Some mortgage companies still use spreadsheets as a mainstay in their regulatory compliance efforts. This is like putting a small engine in a performance sports car. The reason many of these companies opt for this approach is to avoid the cost of investing in technology. The savings in that case, however, are likely short-lived — a case of being penny wise and pound foolish. These companies, if successful to any degree, will more than likely need to add more compliance staff to deal with manual processes.

An increase in business volume also creates a challenge in maintaining and updating all the required mortgage-process compliance data, a task made exponentially harder when using antiquated systems. During a federal audit, if the spreadsheets are inaccurate or an old-school technology fails, it could lead to hundreds of thousands of dollars in fines. Heavy fines can lead to red ink on a mortgage company’s financial statements or, in a worst-case scenario, they can force a company to file for bankruptcy protection. To avoid such a scenario, it is in the best interest of a company to adopt robust current technology to manage their compliance needs.

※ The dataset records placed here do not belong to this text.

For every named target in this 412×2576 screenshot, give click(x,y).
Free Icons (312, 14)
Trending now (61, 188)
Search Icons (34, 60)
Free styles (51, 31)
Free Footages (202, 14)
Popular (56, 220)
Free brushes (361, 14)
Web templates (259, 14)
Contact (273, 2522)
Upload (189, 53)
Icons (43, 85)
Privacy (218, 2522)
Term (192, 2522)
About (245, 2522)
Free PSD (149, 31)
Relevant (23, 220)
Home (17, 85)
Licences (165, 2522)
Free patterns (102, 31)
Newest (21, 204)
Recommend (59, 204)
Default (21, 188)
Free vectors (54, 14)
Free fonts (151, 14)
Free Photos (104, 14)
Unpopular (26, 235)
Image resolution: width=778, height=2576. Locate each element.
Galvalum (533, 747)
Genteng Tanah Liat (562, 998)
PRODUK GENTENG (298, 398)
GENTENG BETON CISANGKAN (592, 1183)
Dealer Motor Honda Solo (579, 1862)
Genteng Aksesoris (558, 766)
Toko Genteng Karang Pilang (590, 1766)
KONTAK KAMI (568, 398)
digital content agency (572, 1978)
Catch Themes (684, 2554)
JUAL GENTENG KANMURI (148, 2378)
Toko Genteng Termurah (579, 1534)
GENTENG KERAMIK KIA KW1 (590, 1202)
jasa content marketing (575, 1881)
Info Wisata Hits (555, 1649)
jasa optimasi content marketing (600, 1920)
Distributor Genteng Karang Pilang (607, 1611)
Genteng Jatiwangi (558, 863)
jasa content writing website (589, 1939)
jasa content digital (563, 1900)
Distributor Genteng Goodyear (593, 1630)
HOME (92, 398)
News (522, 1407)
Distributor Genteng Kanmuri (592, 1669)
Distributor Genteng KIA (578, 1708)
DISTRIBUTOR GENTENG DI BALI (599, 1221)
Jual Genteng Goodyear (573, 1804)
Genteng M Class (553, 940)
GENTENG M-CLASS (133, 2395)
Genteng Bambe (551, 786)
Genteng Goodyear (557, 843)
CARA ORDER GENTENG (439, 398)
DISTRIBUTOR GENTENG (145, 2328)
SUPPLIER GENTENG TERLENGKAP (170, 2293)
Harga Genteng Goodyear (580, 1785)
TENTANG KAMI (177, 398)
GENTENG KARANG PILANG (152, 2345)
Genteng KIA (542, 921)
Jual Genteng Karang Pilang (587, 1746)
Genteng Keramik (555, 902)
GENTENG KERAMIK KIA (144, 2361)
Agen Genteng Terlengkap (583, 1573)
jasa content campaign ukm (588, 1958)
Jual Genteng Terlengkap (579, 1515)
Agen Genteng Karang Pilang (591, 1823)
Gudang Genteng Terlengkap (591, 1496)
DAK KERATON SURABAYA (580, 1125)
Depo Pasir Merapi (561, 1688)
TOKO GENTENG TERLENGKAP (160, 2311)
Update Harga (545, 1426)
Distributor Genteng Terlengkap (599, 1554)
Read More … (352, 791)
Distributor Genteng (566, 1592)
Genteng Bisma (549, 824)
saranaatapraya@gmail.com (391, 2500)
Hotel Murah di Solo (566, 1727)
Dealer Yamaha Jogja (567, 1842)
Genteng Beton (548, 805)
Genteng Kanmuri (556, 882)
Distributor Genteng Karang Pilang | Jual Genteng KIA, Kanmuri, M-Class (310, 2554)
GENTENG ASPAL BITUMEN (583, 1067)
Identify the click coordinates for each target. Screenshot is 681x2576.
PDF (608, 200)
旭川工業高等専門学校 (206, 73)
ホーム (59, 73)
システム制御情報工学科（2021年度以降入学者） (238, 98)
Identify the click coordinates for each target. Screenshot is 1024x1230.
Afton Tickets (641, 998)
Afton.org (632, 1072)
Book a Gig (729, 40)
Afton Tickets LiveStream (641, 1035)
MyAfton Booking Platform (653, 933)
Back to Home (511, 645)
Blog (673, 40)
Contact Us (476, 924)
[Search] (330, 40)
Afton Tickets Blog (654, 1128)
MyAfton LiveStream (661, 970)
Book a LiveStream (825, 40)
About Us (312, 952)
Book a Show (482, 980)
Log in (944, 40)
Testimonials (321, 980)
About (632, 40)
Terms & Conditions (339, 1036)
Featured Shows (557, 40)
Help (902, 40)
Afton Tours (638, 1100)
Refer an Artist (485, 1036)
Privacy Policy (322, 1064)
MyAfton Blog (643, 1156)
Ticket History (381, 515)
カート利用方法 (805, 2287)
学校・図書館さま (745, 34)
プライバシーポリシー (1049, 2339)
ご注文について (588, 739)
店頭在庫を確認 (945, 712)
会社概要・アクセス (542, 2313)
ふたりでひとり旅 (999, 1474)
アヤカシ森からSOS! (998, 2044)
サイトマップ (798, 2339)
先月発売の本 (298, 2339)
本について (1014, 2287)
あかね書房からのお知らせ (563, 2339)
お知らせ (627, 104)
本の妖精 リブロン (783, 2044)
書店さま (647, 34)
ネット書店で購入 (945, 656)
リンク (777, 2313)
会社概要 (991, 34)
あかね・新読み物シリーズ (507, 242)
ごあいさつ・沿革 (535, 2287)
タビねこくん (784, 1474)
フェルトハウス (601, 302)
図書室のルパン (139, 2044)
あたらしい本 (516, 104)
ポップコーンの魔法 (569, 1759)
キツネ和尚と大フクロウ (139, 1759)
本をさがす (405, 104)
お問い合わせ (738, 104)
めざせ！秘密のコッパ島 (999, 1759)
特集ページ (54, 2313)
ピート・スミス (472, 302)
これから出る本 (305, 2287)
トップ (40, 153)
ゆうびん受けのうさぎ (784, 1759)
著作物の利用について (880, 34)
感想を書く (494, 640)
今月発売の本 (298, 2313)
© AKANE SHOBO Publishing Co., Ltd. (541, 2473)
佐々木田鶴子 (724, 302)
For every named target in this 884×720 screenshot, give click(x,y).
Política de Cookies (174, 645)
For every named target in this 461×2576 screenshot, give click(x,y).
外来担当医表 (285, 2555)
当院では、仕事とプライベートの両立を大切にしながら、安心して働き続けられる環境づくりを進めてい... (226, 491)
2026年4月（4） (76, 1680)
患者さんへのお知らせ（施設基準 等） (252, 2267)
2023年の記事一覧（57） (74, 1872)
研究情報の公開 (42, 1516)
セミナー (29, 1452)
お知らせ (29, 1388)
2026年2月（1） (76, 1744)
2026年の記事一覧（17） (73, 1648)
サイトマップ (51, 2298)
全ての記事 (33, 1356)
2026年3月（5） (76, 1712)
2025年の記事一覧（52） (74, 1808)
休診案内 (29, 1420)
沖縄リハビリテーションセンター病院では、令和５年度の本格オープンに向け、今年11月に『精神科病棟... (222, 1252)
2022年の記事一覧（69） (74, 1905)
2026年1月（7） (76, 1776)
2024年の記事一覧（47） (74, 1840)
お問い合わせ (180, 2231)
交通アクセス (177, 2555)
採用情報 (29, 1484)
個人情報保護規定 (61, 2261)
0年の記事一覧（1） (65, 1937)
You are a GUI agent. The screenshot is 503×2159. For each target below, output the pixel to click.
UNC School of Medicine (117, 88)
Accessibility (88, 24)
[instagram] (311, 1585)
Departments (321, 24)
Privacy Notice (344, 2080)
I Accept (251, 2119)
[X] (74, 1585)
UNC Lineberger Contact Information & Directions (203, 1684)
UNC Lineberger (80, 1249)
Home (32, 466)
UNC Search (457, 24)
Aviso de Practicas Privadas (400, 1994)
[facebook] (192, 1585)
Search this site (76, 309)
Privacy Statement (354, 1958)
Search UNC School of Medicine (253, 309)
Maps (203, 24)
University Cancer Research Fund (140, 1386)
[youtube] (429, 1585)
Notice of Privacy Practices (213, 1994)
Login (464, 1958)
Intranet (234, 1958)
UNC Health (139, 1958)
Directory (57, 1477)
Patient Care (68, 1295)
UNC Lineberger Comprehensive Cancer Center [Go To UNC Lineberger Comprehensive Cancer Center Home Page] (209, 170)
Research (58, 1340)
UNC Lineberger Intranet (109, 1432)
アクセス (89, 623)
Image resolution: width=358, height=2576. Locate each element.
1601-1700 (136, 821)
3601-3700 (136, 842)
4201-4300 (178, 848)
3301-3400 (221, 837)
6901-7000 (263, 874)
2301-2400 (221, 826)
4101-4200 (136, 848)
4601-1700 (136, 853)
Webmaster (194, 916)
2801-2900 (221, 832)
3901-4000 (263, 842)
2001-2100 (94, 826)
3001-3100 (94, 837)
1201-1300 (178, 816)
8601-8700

Adding technology to aid in compliance also puts in place a system that helps assure loan sales are carried out seamlessly. When a mortgage company is selling loans to a servicer or into the secondary market, it is imperative that the technology facilitates the accurate flow of information from one system into another system.

Having advanced technology in place that ensures the loans being sold are in compliance with regulations before they are purchased reduces the risks and liabilities for the acquiring investment or servicing company. Sound technology solutions also help mortgage servicers make better decisions when managing loan pools — making them less susceptible to fines when the loans are audited by the federal agencies.

•  •  •

Regulatory-compliance demands on the mortgage industry might very well increase if another financial downturn strikes. We do not know what the cards hold right now. What we do know is that in the current regulatory climate, it is wise to fully employ the technology tools available to ensure proper business management. We have to get to the point where we focus on the love of technology and its benefits.

Whatever path mortgage companies take in coping with the expanding range of industry regulations, technology should be a critical piece of the compliance efforts. By adopting leading-edge technology-driven systems, this thorny issue of regulatory compliance will become less burdensome.